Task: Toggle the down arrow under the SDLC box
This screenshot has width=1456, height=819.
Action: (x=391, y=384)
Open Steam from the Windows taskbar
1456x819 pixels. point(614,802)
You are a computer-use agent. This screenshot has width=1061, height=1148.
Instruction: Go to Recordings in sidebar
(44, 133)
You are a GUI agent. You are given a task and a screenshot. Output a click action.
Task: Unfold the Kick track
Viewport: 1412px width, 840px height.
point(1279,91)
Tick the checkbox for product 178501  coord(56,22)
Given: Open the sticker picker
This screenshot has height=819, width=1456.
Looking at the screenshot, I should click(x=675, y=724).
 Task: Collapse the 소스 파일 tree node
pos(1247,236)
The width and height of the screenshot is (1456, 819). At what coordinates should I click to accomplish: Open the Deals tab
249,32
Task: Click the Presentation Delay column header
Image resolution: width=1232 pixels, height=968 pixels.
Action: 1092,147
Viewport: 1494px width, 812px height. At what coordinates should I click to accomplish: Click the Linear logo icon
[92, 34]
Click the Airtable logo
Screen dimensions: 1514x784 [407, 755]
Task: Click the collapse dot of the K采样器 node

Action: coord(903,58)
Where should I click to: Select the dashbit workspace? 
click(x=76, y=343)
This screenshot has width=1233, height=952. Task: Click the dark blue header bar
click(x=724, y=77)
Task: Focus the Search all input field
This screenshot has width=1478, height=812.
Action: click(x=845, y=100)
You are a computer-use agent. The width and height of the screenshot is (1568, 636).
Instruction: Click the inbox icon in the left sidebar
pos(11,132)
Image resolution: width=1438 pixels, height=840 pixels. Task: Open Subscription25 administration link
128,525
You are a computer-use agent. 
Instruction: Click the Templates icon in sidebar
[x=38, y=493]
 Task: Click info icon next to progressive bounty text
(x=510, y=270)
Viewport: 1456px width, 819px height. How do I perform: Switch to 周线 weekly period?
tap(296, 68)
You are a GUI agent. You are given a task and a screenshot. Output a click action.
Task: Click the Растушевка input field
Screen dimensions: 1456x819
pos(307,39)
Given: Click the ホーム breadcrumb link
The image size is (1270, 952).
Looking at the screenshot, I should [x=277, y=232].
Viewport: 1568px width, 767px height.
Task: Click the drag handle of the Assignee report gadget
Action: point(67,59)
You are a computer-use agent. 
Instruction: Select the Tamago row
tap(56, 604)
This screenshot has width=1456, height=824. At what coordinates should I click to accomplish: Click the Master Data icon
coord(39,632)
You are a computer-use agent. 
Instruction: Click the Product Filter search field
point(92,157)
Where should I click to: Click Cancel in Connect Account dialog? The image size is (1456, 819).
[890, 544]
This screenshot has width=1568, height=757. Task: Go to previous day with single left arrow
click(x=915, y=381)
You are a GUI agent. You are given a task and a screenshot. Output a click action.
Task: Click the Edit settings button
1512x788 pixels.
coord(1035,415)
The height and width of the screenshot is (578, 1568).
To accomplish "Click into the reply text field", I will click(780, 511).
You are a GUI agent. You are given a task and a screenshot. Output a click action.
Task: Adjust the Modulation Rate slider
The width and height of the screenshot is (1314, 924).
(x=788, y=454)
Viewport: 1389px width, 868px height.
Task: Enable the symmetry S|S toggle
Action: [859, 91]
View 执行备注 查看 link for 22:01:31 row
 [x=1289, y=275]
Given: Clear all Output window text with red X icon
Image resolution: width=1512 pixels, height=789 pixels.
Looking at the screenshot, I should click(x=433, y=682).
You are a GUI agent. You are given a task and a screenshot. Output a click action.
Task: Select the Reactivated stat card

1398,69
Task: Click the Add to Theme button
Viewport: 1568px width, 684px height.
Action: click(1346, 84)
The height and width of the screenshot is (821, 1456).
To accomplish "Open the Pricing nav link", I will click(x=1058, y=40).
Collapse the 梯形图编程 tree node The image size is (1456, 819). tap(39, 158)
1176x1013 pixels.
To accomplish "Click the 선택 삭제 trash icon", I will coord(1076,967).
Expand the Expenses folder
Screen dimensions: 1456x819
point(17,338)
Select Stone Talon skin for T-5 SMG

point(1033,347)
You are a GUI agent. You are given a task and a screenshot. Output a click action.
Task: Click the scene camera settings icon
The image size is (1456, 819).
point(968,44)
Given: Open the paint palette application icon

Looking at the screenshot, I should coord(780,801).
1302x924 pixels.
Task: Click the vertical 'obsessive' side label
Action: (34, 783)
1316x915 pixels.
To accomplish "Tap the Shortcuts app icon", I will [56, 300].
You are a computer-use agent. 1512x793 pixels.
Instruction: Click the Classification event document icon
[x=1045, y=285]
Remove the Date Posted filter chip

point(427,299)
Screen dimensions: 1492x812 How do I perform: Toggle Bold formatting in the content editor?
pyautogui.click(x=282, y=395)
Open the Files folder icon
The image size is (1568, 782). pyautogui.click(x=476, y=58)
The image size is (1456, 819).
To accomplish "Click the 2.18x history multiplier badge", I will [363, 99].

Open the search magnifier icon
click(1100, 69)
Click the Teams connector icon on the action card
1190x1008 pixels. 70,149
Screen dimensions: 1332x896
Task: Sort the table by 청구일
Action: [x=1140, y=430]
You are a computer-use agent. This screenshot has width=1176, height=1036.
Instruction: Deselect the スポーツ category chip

▶ _Task to carry out_
Copy every line from the records above that contains the word "will".

▶ _Exercise result_
To accomplish "Click into the reply text field", I will click(780, 511).
To accomplish "Open the Pricing nav link", I will click(x=1058, y=40).
To accomplish "Click the 선택 삭제 trash icon", I will coord(1076,967).
To accomplish "Tap the Shortcuts app icon", I will [56, 300].
To accomplish "Click the 2.18x history multiplier badge", I will [363, 99].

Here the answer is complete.